Let \(f(b) = 11111_b = b^4 + b^3 + b^2 + b + 1\).

For even \(b\),

\begin{align*} \left(b^2 + \frac{b}{2} \right)^2 & = b^4 + b^3 + \frac{b^2}{4}, \\ \left(b^2 + \frac{b}{2} + 1 \right)^2 & = b^4 + b^3 + \frac{9b^2}{4} + b + 1. \end{align*}

\(f(b)\) is between these two consecutive perfect squares, so it can't be a square.

For odd \(b\), let \(b = 2x + 1\), then

\begin{align*} f(b) = 16x^4 + 40x^3 + 40x^2 + 20x + 5, \\ (4x^2 + 5x + 1)^2 = 16x^4 + 40x^3 + 33x^2 + 10x + 1, \\ (4x^2 + 5x + 2)^2 = 16x^4 + 40x^3 + 41x^2 + 20x + 4. \end{align*}

\(f(b)\) is always larger than the first, and always smaller than the second except for \(x = 1\) in which case it is equal to the second.

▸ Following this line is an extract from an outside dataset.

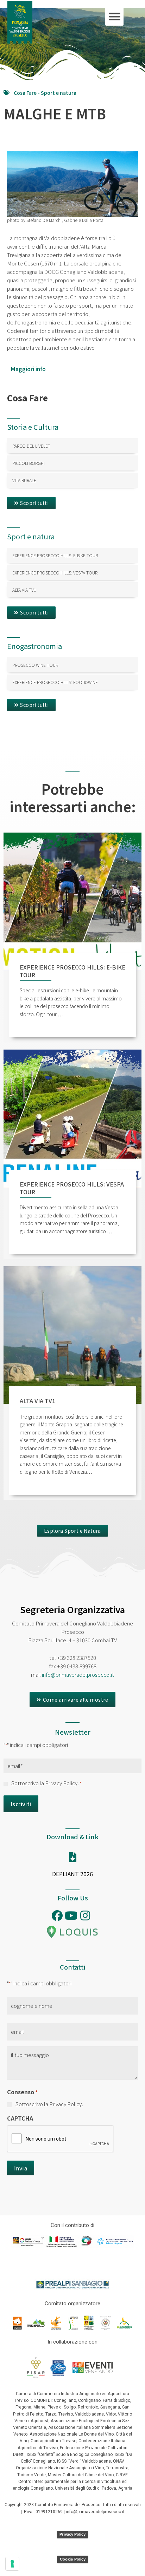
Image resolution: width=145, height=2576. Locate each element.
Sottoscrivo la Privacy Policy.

Thus, \(b = 3\) is the only solution.

## Susam Pal from cotpi added:

Theorem.For a positive integer \(n\), \(\sum_{k=0}^4 n^k\) is a perfect square if and only if \(n = 3\).Proof.For any positive integer \(n\),\begin{align} & 4n^4 + 4n^3 + n^2 \lt 4(n^4 + n^3 + n^2 + n + 1) \notag \\ & \Rightarrow (2n^2 + 2) \lt 4(n^4 + n^3 + n^2 + n + 1) \label{part1} \end{align}

For any positive integer \(n \gt 3\),

\begin{align} & (n + 1)(n - 3) \gt 0 \notag \\ & \Rightarrow n^2 - 2n - 3 \gt 0 \notag \\ & \Rightarrow (2n^2 + n + 1)^2 \gt 4(n^4 + n^3 + n^2 + n + 1) \label{part2} \end{align}

From \eqref{part1} and \eqref{part2}, for any positive integer \(n \gt 3\),

\begin{align} (2n^2 + 2)^2 \lt 4(n^4 + n^3 + n^2 + n + 1) \lt (2n^2 + n + 1)^2 \end{align}

Hence, for any integer \(n \gt 3\), \(4(n^4 + n^3 + n^2 + n + 1)\) is between two consecutive perfect squares and therefore, it cannot itself be a perfect square. This implies that \(n^4 + n^3 + n^2 + n + 1\) can not be a perfect square for any integer \(n \gt 3\). For \(n \in \{1, 2, 3\}\), we can verify that \(n^4 + n^3 + n^2 + n + 1\) is a perfect square if and only if \(n = 3\).